**Task directions:** Rewrite the material from its first line through the line containing "point(169,89)", keeping every request and shifting each coordinate in the answers up by 112.

Material for locating visible targets:
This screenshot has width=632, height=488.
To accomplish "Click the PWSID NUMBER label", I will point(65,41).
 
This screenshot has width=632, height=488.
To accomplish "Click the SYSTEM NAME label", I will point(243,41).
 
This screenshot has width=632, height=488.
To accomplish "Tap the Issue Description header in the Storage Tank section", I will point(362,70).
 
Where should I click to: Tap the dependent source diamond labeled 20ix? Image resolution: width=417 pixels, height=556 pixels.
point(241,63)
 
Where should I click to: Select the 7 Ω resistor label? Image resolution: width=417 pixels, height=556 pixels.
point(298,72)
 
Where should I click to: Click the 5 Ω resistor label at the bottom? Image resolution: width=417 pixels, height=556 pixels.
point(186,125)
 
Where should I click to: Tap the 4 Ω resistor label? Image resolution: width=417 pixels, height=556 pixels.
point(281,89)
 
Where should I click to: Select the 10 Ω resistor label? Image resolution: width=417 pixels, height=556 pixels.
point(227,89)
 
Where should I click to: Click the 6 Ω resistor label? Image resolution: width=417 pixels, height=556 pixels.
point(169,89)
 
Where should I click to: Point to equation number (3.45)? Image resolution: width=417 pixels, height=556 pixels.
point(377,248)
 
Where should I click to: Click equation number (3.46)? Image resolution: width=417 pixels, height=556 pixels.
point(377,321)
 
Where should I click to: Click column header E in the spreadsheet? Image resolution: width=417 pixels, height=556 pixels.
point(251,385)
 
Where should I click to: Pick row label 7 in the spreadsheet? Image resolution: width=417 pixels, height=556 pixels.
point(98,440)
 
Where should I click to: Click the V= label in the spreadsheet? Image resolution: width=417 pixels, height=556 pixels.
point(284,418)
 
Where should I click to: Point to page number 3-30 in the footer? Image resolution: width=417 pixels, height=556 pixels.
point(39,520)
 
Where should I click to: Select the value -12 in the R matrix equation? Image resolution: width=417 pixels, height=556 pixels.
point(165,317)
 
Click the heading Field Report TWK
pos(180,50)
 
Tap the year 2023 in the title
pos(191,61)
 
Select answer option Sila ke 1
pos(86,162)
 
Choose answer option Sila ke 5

**Response:**
This screenshot has width=632, height=488.
To accomplish "Click the PWSID NUMBER label", I will point(177,153).
 
This screenshot has width=632, height=488.
To accomplish "Click the SYSTEM NAME label", I will point(355,153).
 
This screenshot has width=632, height=488.
To accomplish "Tap the Issue Description header in the Storage Tank section", I will point(474,182).
 
Where should I click to: Tap the dependent source diamond labeled 20ix? Image resolution: width=417 pixels, height=556 pixels.
point(353,175)
 
Where should I click to: Select the 7 Ω resistor label? Image resolution: width=417 pixels, height=556 pixels.
point(410,184)
 
Where should I click to: Click the 5 Ω resistor label at the bottom? Image resolution: width=417 pixels, height=556 pixels.
point(298,237)
 
Where should I click to: Tap the 4 Ω resistor label? Image resolution: width=417 pixels, height=556 pixels.
point(393,201)
 
Where should I click to: Select the 10 Ω resistor label? Image resolution: width=417 pixels, height=556 pixels.
point(339,201)
 
Where should I click to: Click the 6 Ω resistor label? Image resolution: width=417 pixels, height=556 pixels.
point(281,201)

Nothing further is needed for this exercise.